**Records drawn from a dataset**

◆ ◆ ◆ ◆

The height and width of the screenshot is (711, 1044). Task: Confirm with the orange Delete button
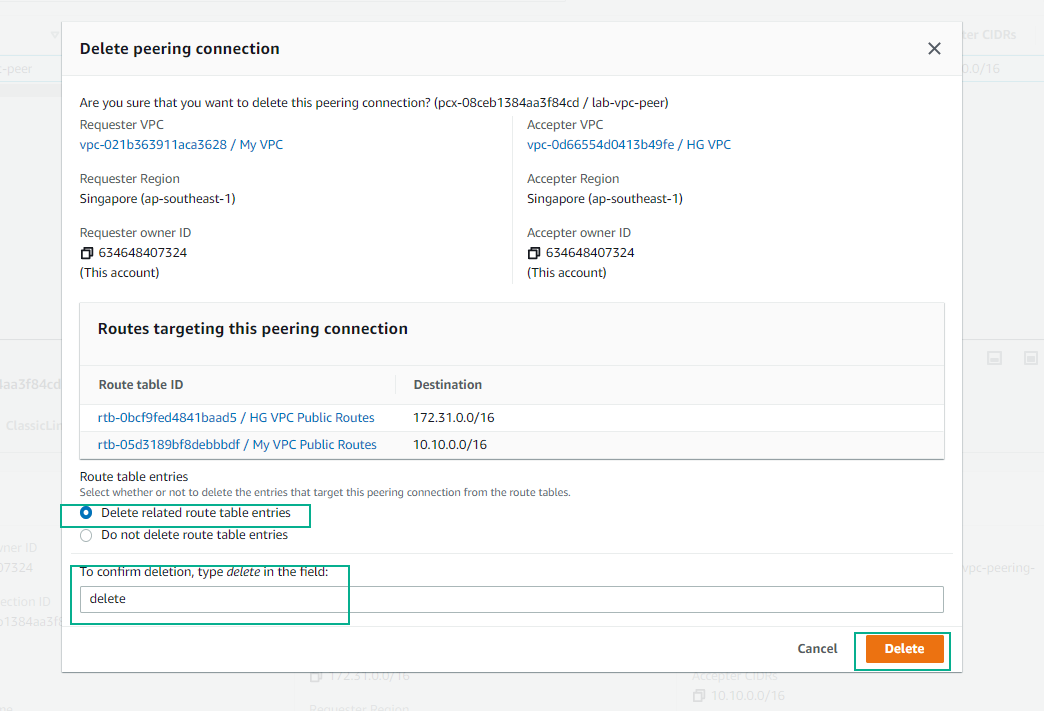pos(904,649)
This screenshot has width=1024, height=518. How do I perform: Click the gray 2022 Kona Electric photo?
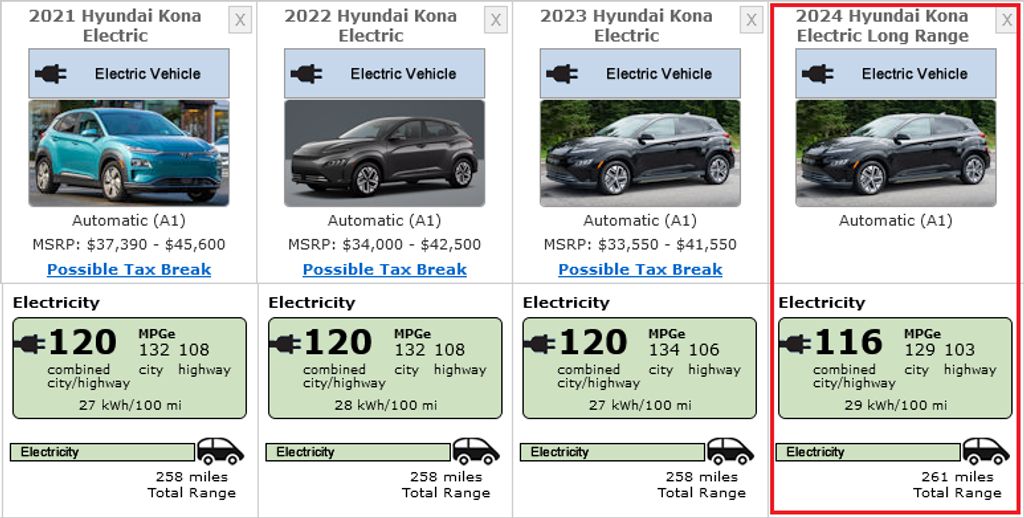(385, 153)
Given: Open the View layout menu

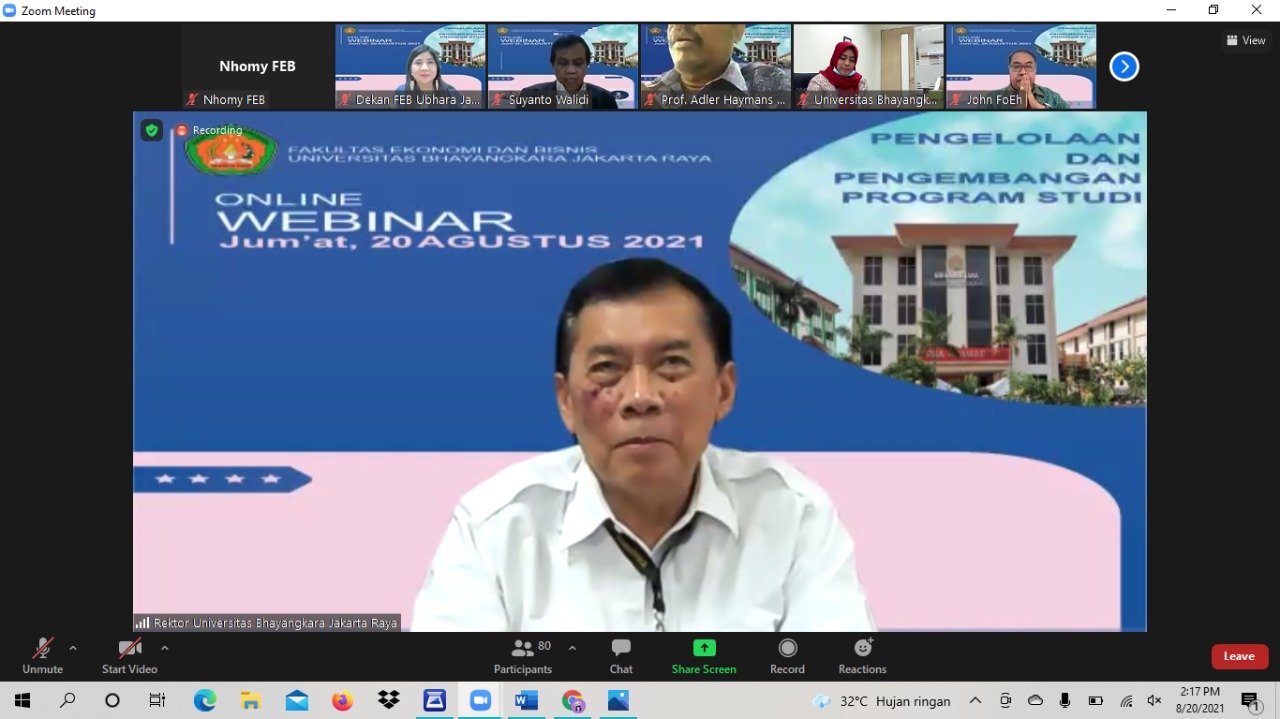Looking at the screenshot, I should [x=1246, y=40].
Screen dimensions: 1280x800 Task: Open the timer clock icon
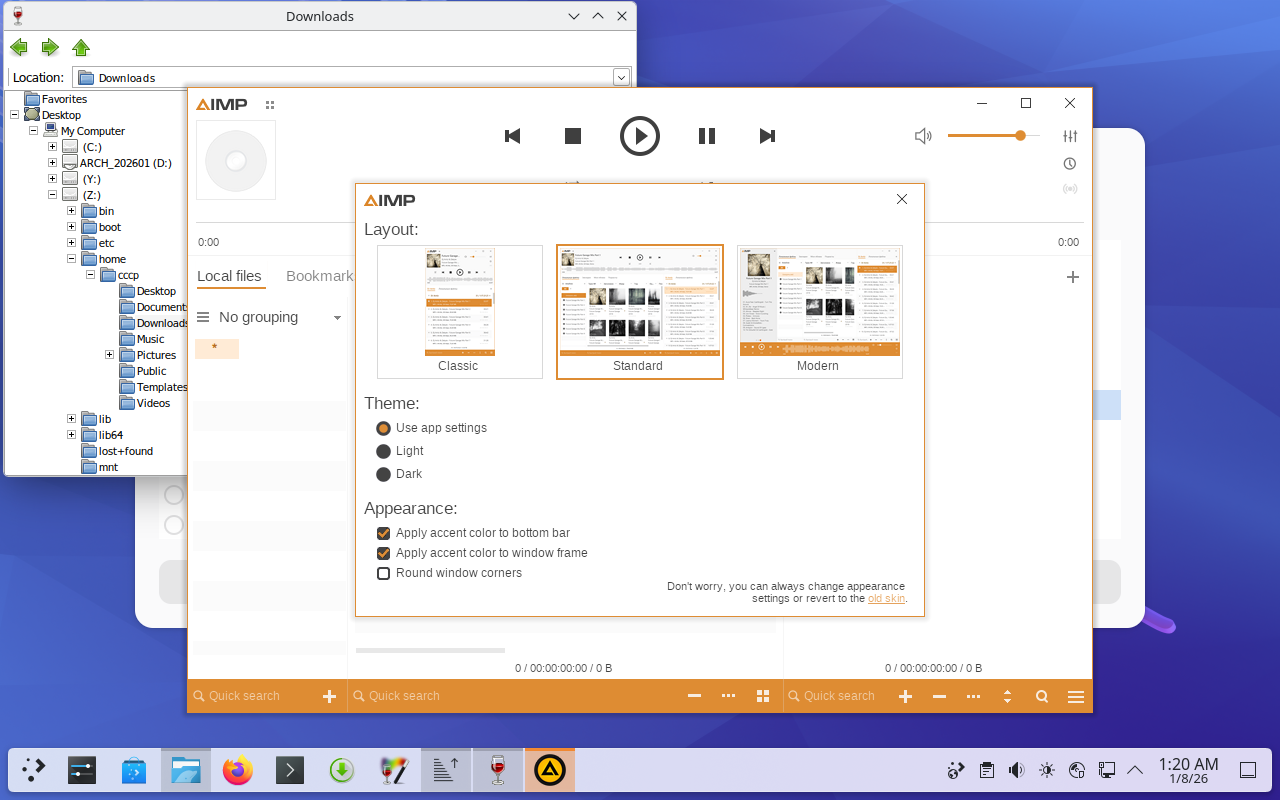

◆ ◆ ◆ ◆

An exact copy of every record above is needed, with all pictures left out.

**EXERCISE OUTPUT**
The height and width of the screenshot is (711, 1044). Task: Confirm with the orange Delete button
pos(904,649)
This screenshot has width=1024, height=518. How do I perform: Click the gray 2022 Kona Electric photo?
(385, 153)
Given: Open the View layout menu

Looking at the screenshot, I should [x=1246, y=40].
Screen dimensions: 1280x800 Task: Open the timer clock icon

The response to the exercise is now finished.